(TEXTO SELECIONADO):
-=-=-=-=-
Em 13 de junho de 1964, a plateia da Casa Central dos Escritores, em Moscou, assistiu com espanto a uma cena notável no palco. A aclamada cantora e atriz Marlene Dietrich se ajoelhou aos pés de um homem idoso, de aparência um tanto envergonhada, expressando profundo respeito. Mas, afinal, quem era esse homem a quem a estrela global se curvou tão decididamente?
Tudo por causa de um conto
O homem em questão era o autor soviético Konstantin Paustovski. Nomeado quatro vezes para o prêmio Nobel de Literatura, ele era conhecido por todos os estudantes da União Soviética – seus contos faziam parte do currículo escolar obrigatório. Paustovski também era lido no exterior.
-=-=-=-=-
(DADOS EM ANÁLISE):
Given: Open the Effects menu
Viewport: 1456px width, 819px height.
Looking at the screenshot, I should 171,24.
-=-=-=-=-
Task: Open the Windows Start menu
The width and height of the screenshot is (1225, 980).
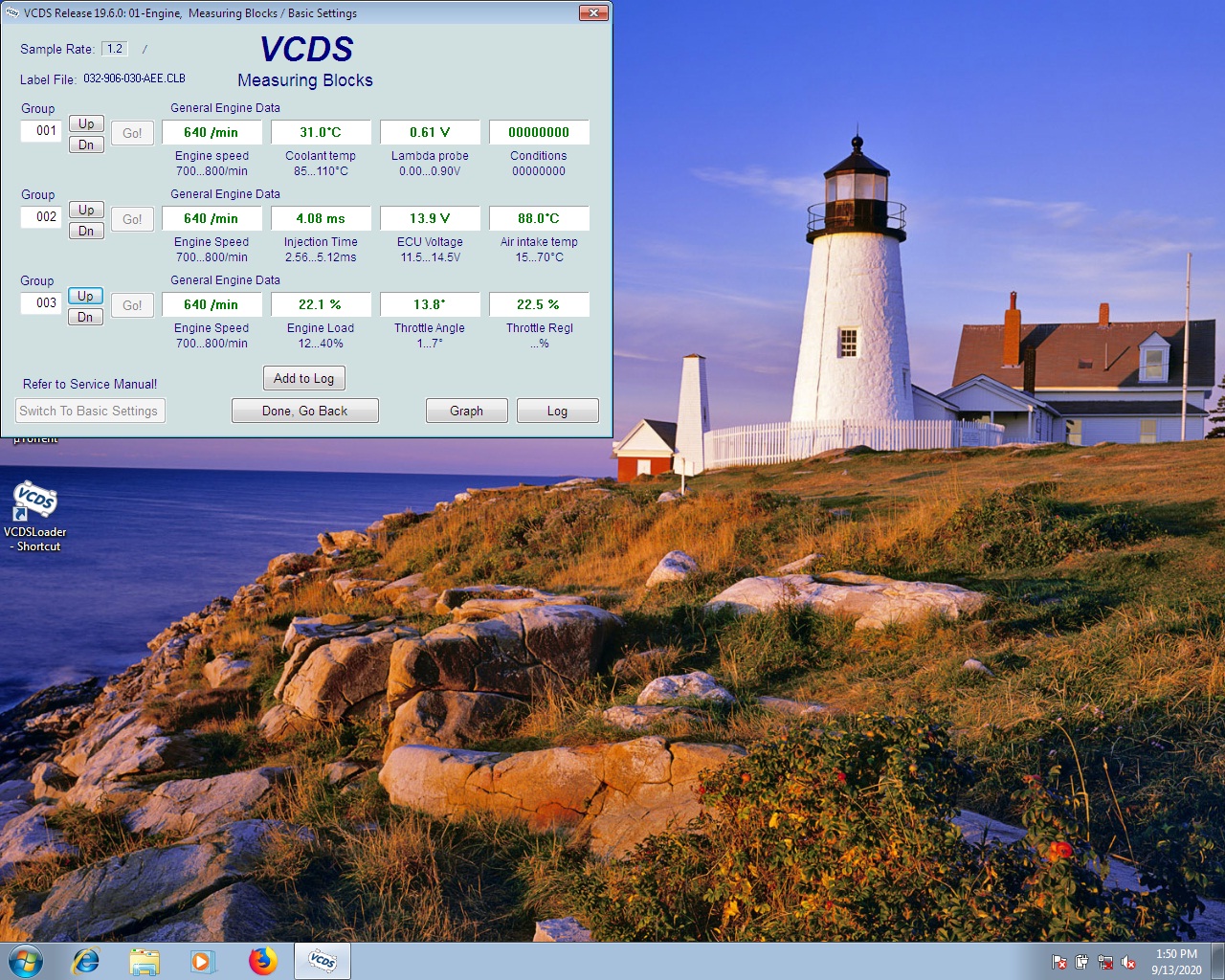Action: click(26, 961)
-=-=-=-=-
(AÇÃO NECESSÁRIA A):
No texto selecionado, reescreva o trecho de "Em 13 de junho" até "lido no exterior.", inclusive, e troque "Moscou" por "Leningrado".
(AÇÃO NECESSÁRIA B):
Resuma, por favor, o texto selecionado em duas frases.
O material não é necessário para estas tarefas.

(RESPOSTA DA TAREFA A):
Em 13 de junho de 1964, a plateia da Casa Central dos Escritores, em Leningrado, assistiu com espanto a uma cena notável no palco. A aclamada cantora e atriz Marlene Dietrich se ajoelhou aos pés de um homem idoso, de aparência um tanto envergonhada, expressando profundo respeito. Mas, afinal, quem era esse homem a quem a estrela global se curvou tão decididamente?
Tudo por causa de um conto
O homem em questão era o autor soviético Konstantin Paustovski. Nomeado quatro vezes para o prêmio Nobel de Literatura, ele era conhecido por todos os estudantes da União Soviética – seus contos faziam parte do currículo escolar obrigatório. Paustovski também era lido no exterior.

(RESPOSTA DA TAREFA B):
Em 13 de junho de 1964, na Casa Central dos Escritores, em Moscou, a cantora e atriz Marlene Dietrich se ajoelhou no palco aos pés de um homem idoso para expressar profundo respeito. Esse homem era o autor soviético Konstantin Paustovski, nomeado quatro vezes para o prêmio Nobel de Literatura, cujos contos eram leitura obrigatória nas escolas soviéticas e que também era lido no exterior.